Originally Posted by Nikita2011
I just wanna know if my argument could be written down on my final exam paper as a correct formal argument.

This is the problem: If m<n, show that there is a 1-1 mapping $F: S_m \to S_n$ such that $F(fg)=F(f)F(g)$ for all $f,g \in S_m$.

well, my idea is that with every element f in $S_m$ I associate an element f' in $S_n$ defined in this way:
If $\color{blue}n \in S_m$ then $\color{blue}f'(n)=f(m)$, otherwise: $\color{blue}f'(n)=n$.

then I define $(fog)'$ as $f'og'$. It's easy to show that this operation is well defined. Now, I define the map $F(fg)=F(f)F(g)$ by $F(f)=f'$.
To see that this map is one-to-one, suppose $F(f)=f'=g'=F(g)$. from the definition of $f'$, It's easy to see that $f=g$.
Now, with the definition of the function F, It's clear that $F(fg)=(fg)'=f'g'=F(f)F(g)$ and we're done.
I think that you have the right idea here, but the definition in blue is completely garbled. It should read something like:

If $k\leqslant m$ then $f'(k) = f(k)$, otherwise $f'(k)=k.$

3. ## Re: A question regarding A(S) from baby Herstein

Yea. first I defined it the way you did, then I thought 'what if our members weren't numbers? then $\leq$ would be a meaningless relation on them'. Is my definition totally wrong or it's only garbled? xD

4. ## Re: A question regarding A(S) from baby Herstein

i assume by A(S) you mean the set of all bijections on a set S.

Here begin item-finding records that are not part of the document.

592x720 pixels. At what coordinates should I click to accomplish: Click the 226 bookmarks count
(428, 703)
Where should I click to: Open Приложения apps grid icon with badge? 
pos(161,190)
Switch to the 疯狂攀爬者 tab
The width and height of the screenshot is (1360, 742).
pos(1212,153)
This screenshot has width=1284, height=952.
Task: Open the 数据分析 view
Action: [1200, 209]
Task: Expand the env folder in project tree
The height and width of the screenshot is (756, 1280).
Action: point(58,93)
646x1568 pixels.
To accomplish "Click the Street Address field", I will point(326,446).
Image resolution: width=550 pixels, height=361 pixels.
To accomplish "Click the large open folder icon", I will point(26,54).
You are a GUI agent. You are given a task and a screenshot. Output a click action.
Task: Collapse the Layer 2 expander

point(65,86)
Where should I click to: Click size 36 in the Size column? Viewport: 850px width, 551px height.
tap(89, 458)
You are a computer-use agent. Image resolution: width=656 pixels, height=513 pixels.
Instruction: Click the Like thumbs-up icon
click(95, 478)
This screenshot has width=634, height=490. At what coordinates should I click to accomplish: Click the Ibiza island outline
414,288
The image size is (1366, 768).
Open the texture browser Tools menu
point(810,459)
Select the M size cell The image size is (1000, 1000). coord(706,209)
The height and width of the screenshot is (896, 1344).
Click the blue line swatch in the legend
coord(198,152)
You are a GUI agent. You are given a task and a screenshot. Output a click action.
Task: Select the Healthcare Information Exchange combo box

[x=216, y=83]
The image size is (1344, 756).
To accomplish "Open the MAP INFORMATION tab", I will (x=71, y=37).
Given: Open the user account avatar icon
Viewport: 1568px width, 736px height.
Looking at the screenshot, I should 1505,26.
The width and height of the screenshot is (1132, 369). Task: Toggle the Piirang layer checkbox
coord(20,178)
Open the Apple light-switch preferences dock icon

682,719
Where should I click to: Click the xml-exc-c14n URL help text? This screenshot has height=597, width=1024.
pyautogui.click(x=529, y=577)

it is usually understood that the domain of the elements of $S_m$ is the set {1,2,...,m}.

if not, you can easily create a bijection between {1,2,...,m} and whatever m letters you are permuting with $S_m$ and induce an ordering on this set from that bijection.

EXAMPLE: suppose we represent S3 as:

A-->A
B-->B
C-->C for the identity

A-->B
B-->A
C-->C for the transposition (1 2), and so on.

here, the set S is {A,B,C}. so we have a bijection (i'll call it k, whatever).

1<-->A
2<-->B
3<-->C (that is k(1) = A, k(2) = B, k(3) = C).

for m,n in S, define m < n if and only if $k^{-1}(m) < k^{-1}(n)$.

all of which is a rather long-winded way of saying, you may as well assume that the set that $S_m$ is acting on is (set-isomorphic to) {1,2,...,m}.

the "numbers" $S_m$ "permutes" are just "placeholders", in many practical applications these may be algebraic objects (such as subgroups), or hydrogen atoms (in certain symmetry group applications in chemistry), or seating arrangments at a table. so, in many cases, when one refers to " $S_m$", one is refering to a group of functions that acts "just like" the set of bijections on the set of natural numbers {1,2,...,m}.

the natural bijection between the set {1,2,..m} and some given set of m elements is so transparent as to be omitted from most discussions.